Artificial intelligence took a huge leap forward today as ChatGPT unveiled groundbreaking new voice and image features. Users can now have natural conversations with the AI assistant using speech, as well as show it photos to analyze.

ChatGPT announced it is beginning to roll out these capabilities to Plus and Enterprise users over the next two weeks. The new features will eventually expand to all platforms, including mobile apps.

“We are beginning to roll out new voice and image capabilities in ChatGPT. They offer a new, more intuitive type of interface by allowing you to have a voice conversation or show ChatGPT what you’re talking about,” the company said.

The voice feature allows users to speak to ChatGPT and have it respond conversationally with one of five human-like voices. The voices were created in collaboration with professional voice actors and leverage advanced text-to-speech technology. Users can opt into the voice conversations on mobile by going to Settings and enabling the feature.
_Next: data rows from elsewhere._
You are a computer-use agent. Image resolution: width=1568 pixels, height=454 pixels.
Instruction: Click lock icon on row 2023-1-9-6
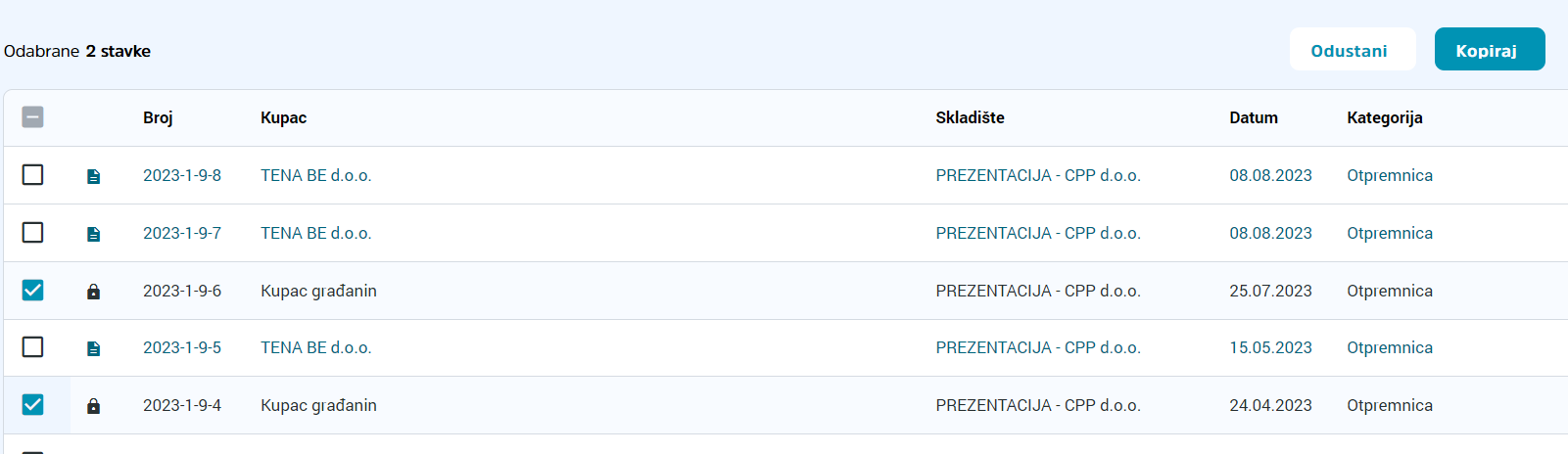click(x=93, y=292)
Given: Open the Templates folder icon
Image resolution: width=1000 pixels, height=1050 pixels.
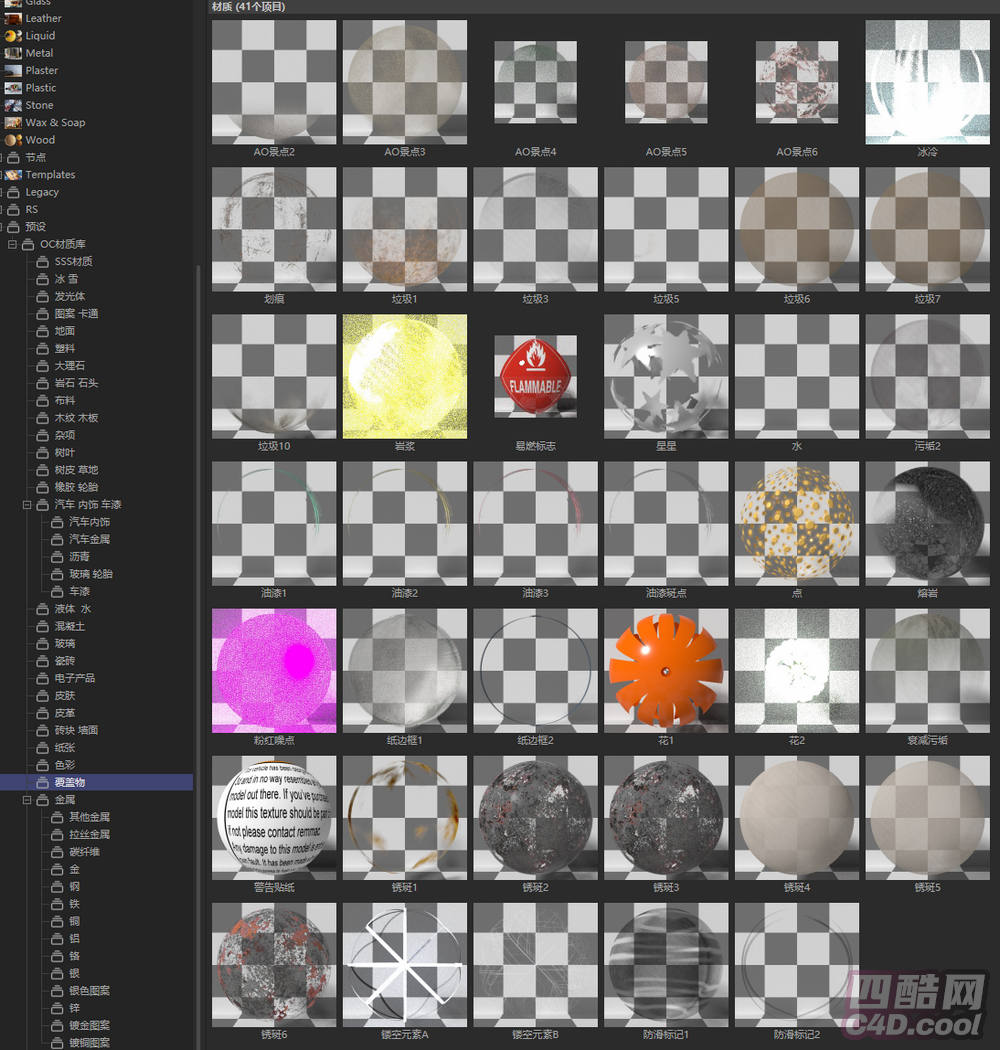Looking at the screenshot, I should click(x=12, y=175).
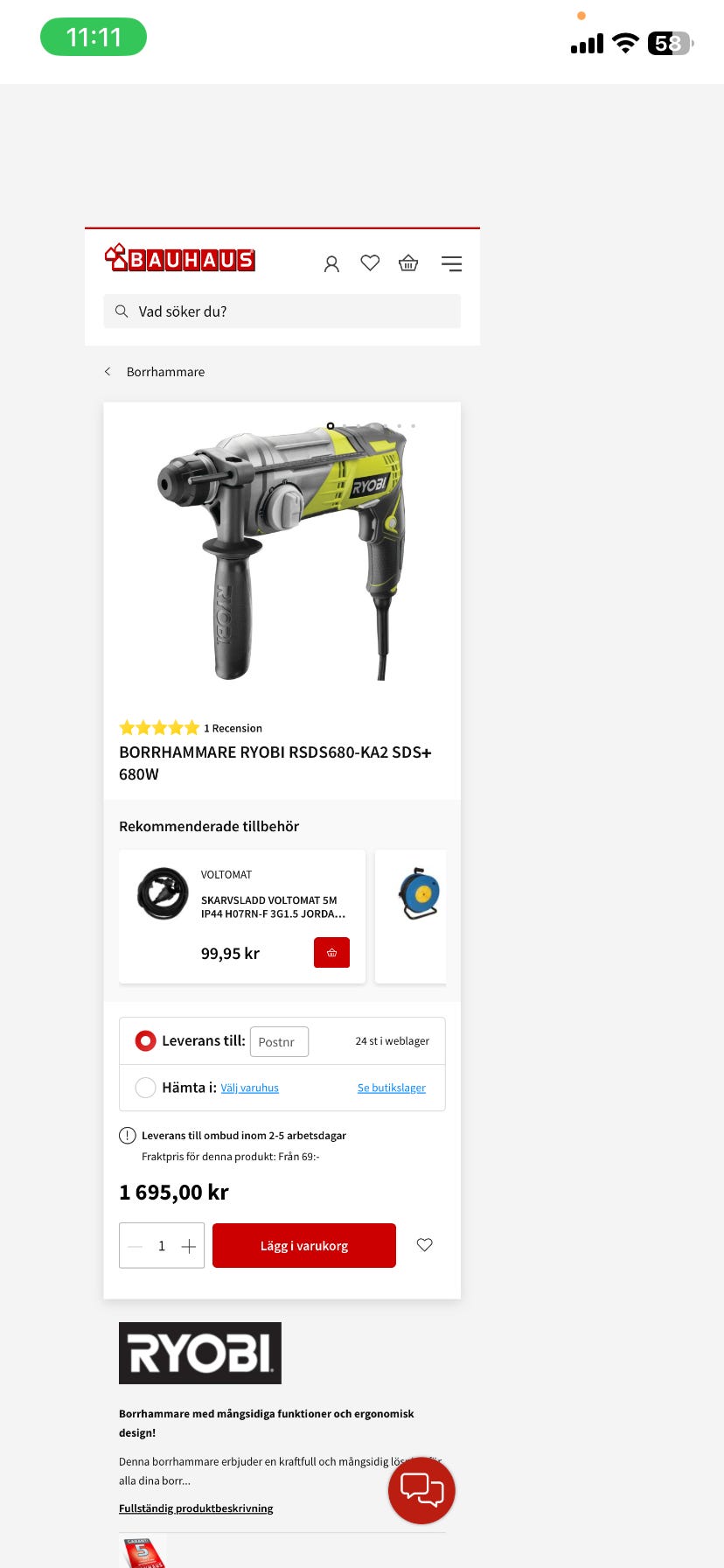Expand Fullständig produktbeskrivning
724x1568 pixels.
click(x=196, y=1508)
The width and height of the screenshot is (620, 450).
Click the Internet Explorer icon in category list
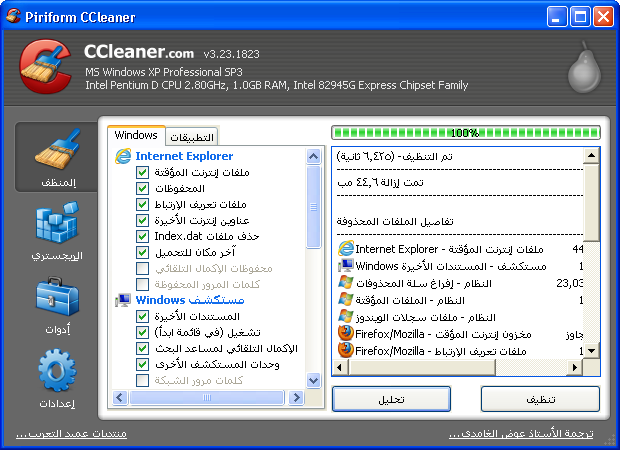(x=123, y=156)
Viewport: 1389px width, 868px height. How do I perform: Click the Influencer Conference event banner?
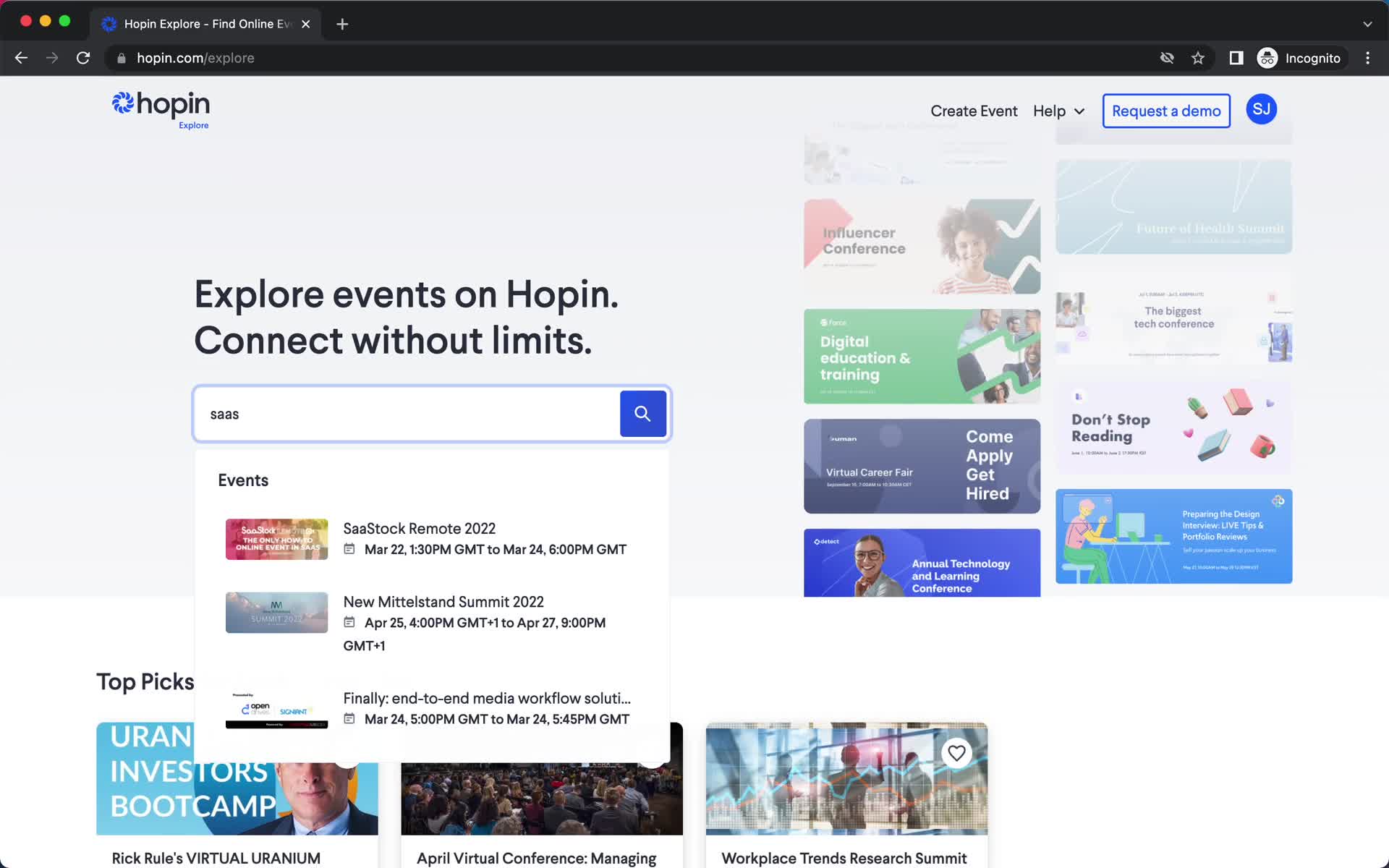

The image capability allows users to show ChatGPT photos of objects, graphs, or situations to get an analysis. Drawing tools are available on mobile to focus the AI on specific image areas. ChatGPT can look at fridge contents to suggest recipes, analyze graphs, and more.

ChatGPT said these features are powered by new multimodal AI models GPT-3.5 and GPT-4, which can reason about language in connection to images. The models were trained on a diverse range of photos to enable nuanced image understanding.

While thrilled about the possibilities, ChatGPT emphasized its commitment to responsible AI development. The company is deploying the features gradually to refine safety practices and prepare users for more advanced AI. Certain image analysis abilities are limited to focus on usefulness rather than making statements about individuals.

Why This Matters

The advancements in ChatGPT are pivotal, marking a transition from text-based to multimodal interactions. This transformation is not just a technical upgrade but a step forward in integrating AI more seamlessly into our lives, making it a more useful and accessible tool for a diverse array of tasks. The mindful approach to safety and ethical considerations ensures that the deployment of these new features is responsible and user-centric.